> [Supplied information]:
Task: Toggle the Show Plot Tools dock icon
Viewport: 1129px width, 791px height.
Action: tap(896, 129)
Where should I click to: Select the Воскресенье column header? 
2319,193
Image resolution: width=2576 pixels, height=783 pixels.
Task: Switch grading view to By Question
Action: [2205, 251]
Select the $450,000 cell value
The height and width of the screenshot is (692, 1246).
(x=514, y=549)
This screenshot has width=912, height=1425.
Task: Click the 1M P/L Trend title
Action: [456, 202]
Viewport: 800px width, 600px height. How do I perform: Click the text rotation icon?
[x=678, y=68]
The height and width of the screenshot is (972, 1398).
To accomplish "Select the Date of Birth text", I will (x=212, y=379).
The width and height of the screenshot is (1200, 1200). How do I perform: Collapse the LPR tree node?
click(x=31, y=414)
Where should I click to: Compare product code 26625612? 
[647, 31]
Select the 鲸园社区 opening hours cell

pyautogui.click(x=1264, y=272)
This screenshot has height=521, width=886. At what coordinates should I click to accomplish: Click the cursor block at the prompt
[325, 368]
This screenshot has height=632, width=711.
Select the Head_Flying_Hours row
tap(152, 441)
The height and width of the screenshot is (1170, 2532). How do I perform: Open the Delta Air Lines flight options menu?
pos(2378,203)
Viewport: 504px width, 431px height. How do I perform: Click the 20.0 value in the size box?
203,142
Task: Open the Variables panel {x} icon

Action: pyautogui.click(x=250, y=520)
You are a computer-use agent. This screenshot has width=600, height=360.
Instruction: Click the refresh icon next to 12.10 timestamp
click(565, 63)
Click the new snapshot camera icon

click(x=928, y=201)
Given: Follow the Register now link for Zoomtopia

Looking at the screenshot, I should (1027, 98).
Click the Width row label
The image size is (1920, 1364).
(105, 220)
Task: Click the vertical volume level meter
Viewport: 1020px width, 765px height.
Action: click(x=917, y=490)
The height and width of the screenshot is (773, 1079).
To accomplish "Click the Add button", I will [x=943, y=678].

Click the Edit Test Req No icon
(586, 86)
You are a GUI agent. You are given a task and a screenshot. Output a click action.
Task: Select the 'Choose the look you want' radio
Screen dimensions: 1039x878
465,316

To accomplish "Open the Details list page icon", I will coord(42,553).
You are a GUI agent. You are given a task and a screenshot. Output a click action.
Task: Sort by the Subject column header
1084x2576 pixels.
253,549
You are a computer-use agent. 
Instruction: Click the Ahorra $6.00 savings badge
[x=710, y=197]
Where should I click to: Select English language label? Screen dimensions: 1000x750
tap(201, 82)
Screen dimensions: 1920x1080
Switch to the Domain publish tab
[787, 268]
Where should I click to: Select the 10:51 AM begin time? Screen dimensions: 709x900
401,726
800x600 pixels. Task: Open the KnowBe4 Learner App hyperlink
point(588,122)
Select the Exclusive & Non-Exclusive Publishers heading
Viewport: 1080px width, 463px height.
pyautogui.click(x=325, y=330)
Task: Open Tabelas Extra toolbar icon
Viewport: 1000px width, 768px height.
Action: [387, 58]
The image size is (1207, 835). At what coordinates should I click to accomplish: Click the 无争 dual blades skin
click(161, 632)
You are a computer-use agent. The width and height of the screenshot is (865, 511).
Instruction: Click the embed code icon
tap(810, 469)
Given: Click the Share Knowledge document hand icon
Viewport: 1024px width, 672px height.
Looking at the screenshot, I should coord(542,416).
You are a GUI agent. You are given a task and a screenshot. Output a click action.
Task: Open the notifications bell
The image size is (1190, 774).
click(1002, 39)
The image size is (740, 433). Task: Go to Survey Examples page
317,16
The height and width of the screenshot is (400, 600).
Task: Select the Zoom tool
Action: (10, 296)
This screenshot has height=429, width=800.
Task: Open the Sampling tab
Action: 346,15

> [Task description]: From the records above, return each line where "will" occurs.

> [Answer]:
To accomplish "Select the Date of Birth text", I will (x=212, y=379).
To accomplish "Click the Add button", I will [x=943, y=678].
To accomplish "Open the Details list page icon", I will coord(42,553).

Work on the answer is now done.